图10 理想纹理样图统计比较Fig.10 Statistical comparison of ideal texture samples
更进一步地,为了证明本文方法所提取到的纹理样图的质量,还将所提取到的纹理样图用于纹理合成任务,结果如图11 所示,通过该结果可以看出,合成后的图像在感知上与原纹理样图是等价的,这进一步说明本文提取纹理样图的有效性。
图11 纹理样图应用于纹理合成Fig.11 Texture exemplar applied to texture compositing((a)input images;(b)texture exemplar extraction;(c)texture synthesis results)
此外,本文设置了评分标准(式(12))用于提取出理想的纹理样图,为了确定评分和排序的参数设置,进行不同权重设置实验,最终统计结果如表2 所示。实验结果表明,a1,a2,a3分别设置为 0.6,0.2,0.2时达到最佳性能。
表2 评分标准中不同权重设置的性能比较Table 2 Performance comparison of different weight settings in scoring criteria
最后,还进行了时间统计分析。本文收集了许多具有不同分辨率的自然图像作为输入,它们被调整为3 种不同的尺寸,包括512×512 像素、1 024×1 024 像素和2 048×2 048 像素。为了最小化测试误差,本文重复了10 次计时统计,得出平均时间,结果如表3 所示。从结果可以看出,本文的时序统计主要包括自动纹理样图提取的3 个步骤,包括RPN、分类、评分和排序。此外,本文算法在速度方面要优于最先进的方法Trimmed T-CNN。具体来说,对于分辨率为512×512像素、1 024×1 024像素和2 048×2 048 像素的图像,本文算法的速度分别提高了1.393 8 s、1.864 3 s和2.368 7 s。

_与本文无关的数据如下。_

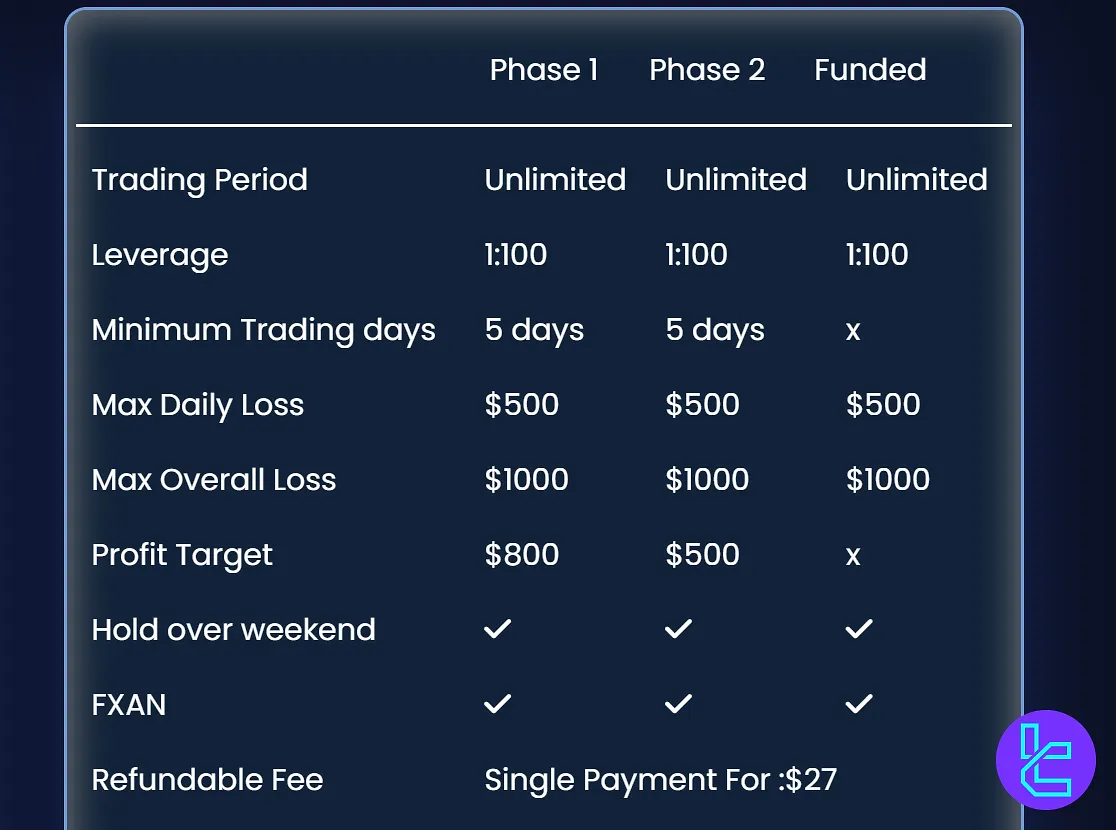Click Phase 2 minimum 5 days value
The width and height of the screenshot is (1116, 830).
(x=715, y=330)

表3 本文方法对不同分辨率的输入图像的计时统计Table 3 Timing statistics of input images of different resolutions by our method/s
添加了更多的互联网图像纹理样图提取结果如图12 所示,该结果进一步展示了本文算法所提取出的纹理样图的有效性以及普适性。此外,本文算法仍存在一些需要改进的地方。首先,本文根据纹理块的尺寸和整齐度将标准数据集划分为6 类,但是纹理基元的不同大小和排列性质并不能完全覆盖自然图像的纹理样图,如图13 所示。因此,对于一些自然样图本文提出的算法不能提取出满意的纹理样图结果,若能进一步扩充纹理样图数据集,特征分析的效果和纹理样图的提取质量将会得到进一步提升。其次,对纹理样图结果的评分排序,可考虑更多的评价标准来降低人为的主观因素对纹理样图的评价的影响,例如考虑纹理样图的可合成性等。
图12 更多的纹理提取结果示例Fig.12 More examples of texture extraction results((a)input images;(b)texture exemplar results)
图13 不属于标准数据集中6类纹理的其他类Fig.13 Other categories that do not belong to the six categories of textures in the standard dataset
本文提出了一个基于宽度学习和区域候选网络的自动纹理样图提取算法,首次将宽度学习应用于自动纹理样图提取任务之中。为了学习高质量的纹理样图,设计了标准的理想样图数据集和基于CNN 的深度纹理样图提取方法,其中包含数千个所需的纹理样图。具体来说,ResNet FPN 主干网络和宽度学习用于纹理样图分类和识别的滤波器组。同时,进一步采用了改进的区域候选网络算法用于提取潜在的纹理样图块,其中所有候选者都被放入后续的宽度模型中,旨在有效地学习理想的纹理样图。最后,本文通过评分和排序策略获得最佳纹理样图。本文的纹理样图提取系统使用多种纹理进行评估,并且与最先进的深度CNN 架构进行了比较,得到的统计分析结果和用户调研结果都表明了本文方法的有效性。